I would love suggestions. I'm surprised the Fromm's isn't helping, since it's 19% fat. Do I need to switch out the other kibble to higher fat? I hesitate to try kitten food, but I'm open to try anything to keep her from getting underweight.


----------



## hanhan27 (May 12, 2011)

I feel your pain. Milly and I struggled with keeping her weight steady too, since she's a marathon runner and already a small framed hedgie to begin with. I tried up to 15 mealworms a night for a few weeks and didn't see much weight gain, plus that gets expensive pretty quickly and mealworms are kind of the french fries of the hedgehog world lol. I eventually just got RC babycat (22% fat I think?) and noticed weight gain almost immediately. I had to finagle the ratio of RC to her lower fat foods to find the right amount (about 1/4 RC and 3/4 12-14% fat) to keep her weight steady, but it worked and she has been steady at 395 for about 2 months now. She gets a couple mealworms 2-3 times a week now.  

You can always up the Fromm to 1.5 Tbsps and lower the NB to .5 Tbsps for a week or so and see if that helps at all if you aren't sure about trying kitten food. If you're concerned about Petunia having problems being weaned off kitten food if you did start it and she gained too much weight, keep in mind you don't have to offer a LOT of it. With a high enough fat content, even a small amount could help.

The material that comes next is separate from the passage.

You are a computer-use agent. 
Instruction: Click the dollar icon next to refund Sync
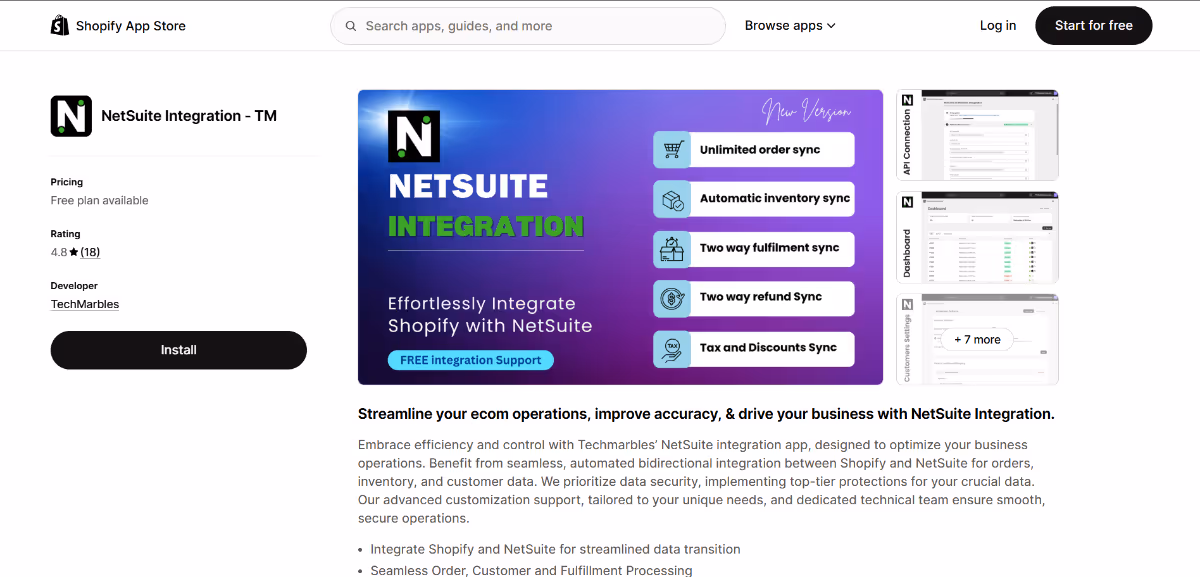673,298

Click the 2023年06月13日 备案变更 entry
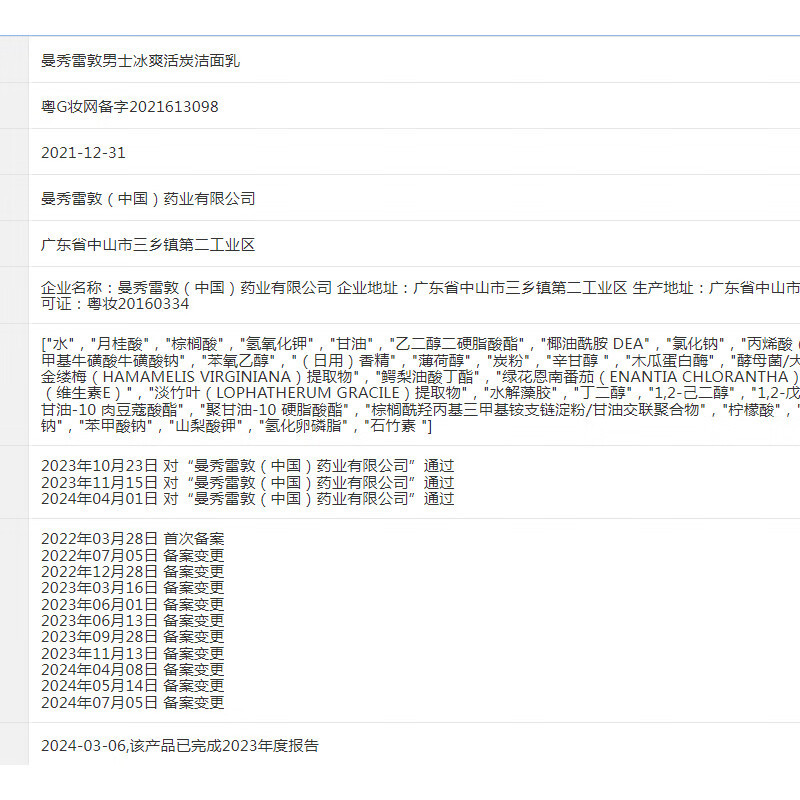[132, 620]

I definitely suggest taking it in steps though. Continuing daily mealworms, upping the amount of Froom in the mix, AND adding a kitten food could all at once could obviously make her gain a lot of weight. :lol:


----------



## Sar-uh (Sep 6, 2011)

Thanks for the support. I think I'll try what you suggested about upping the Fromm's amount, and if that doesn't work, we'll give the RC babycat a shot. 

My poor little twinkie on stilts.


----------



## Sar-uh (Sep 6, 2011)

All right. Enough fooling around with mealies. She was getting back up in the 320s, but this morning she was at 312 g. I'm going to pick up some RC after I get off work tonight.


----------



## hanhan27 (May 12, 2011)

The mealworms got old for me as well. I was like, really!? All I ever heard about here at HHC was to feed crickets instead of mealies since mealies are so high in fat, and Milly wasn't gaining ANY weight.

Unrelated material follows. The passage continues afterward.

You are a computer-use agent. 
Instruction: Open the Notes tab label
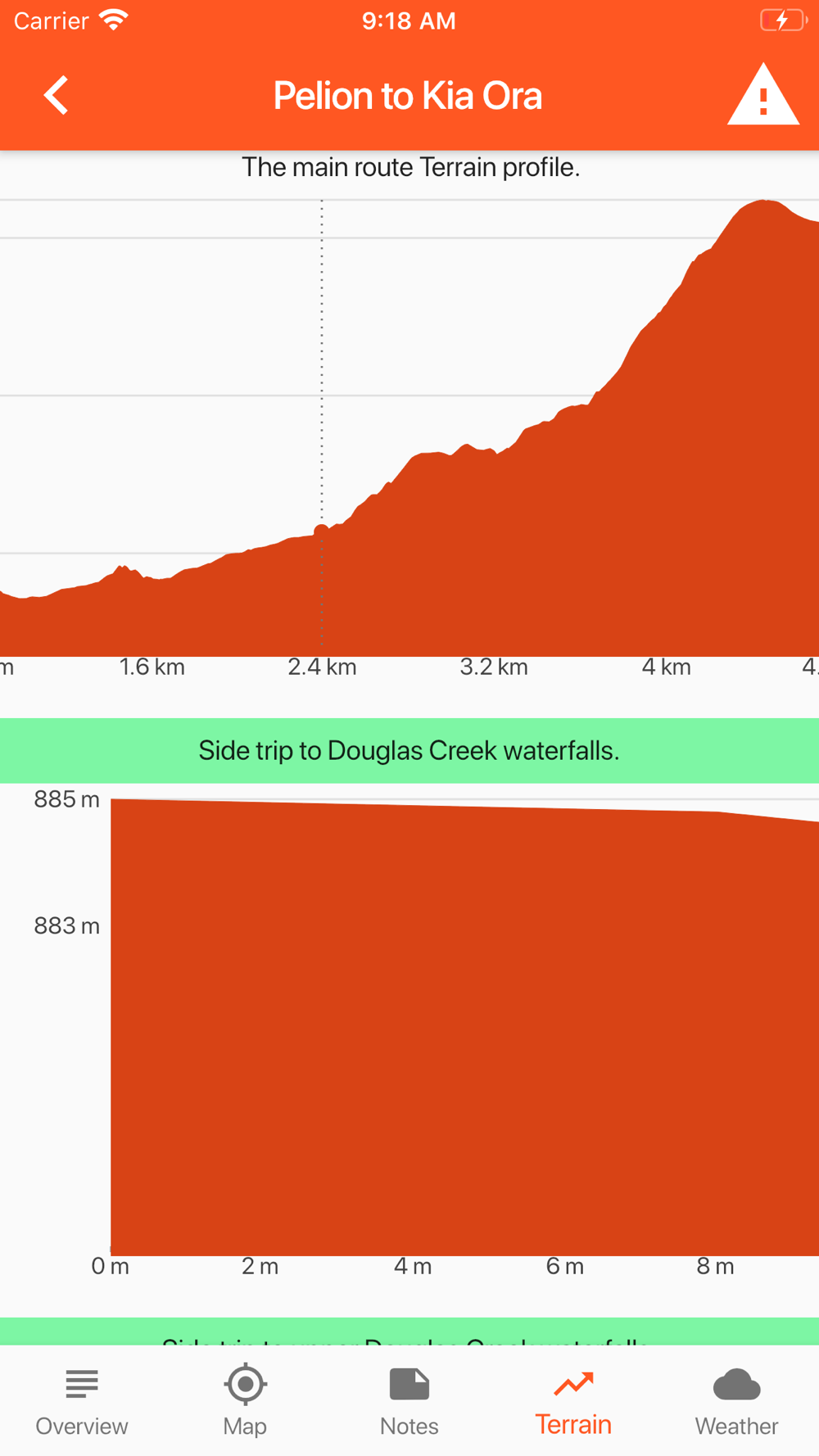(x=410, y=1426)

Just start off slow with the RC. With it being so high in fat, a little can go a long way.


----------



## PJM (May 7, 2010)

I had a hard time keeping weight on Cholla. But when Zoey got sick, I would syringe her Hills A/D, mixed in with some of my homemade soft food mixture. Cholla got to eat any that was left over. He got a little pudgy. When I'd put him on his back, he had a little buddha - belly. :lol: I loved to kiss it.  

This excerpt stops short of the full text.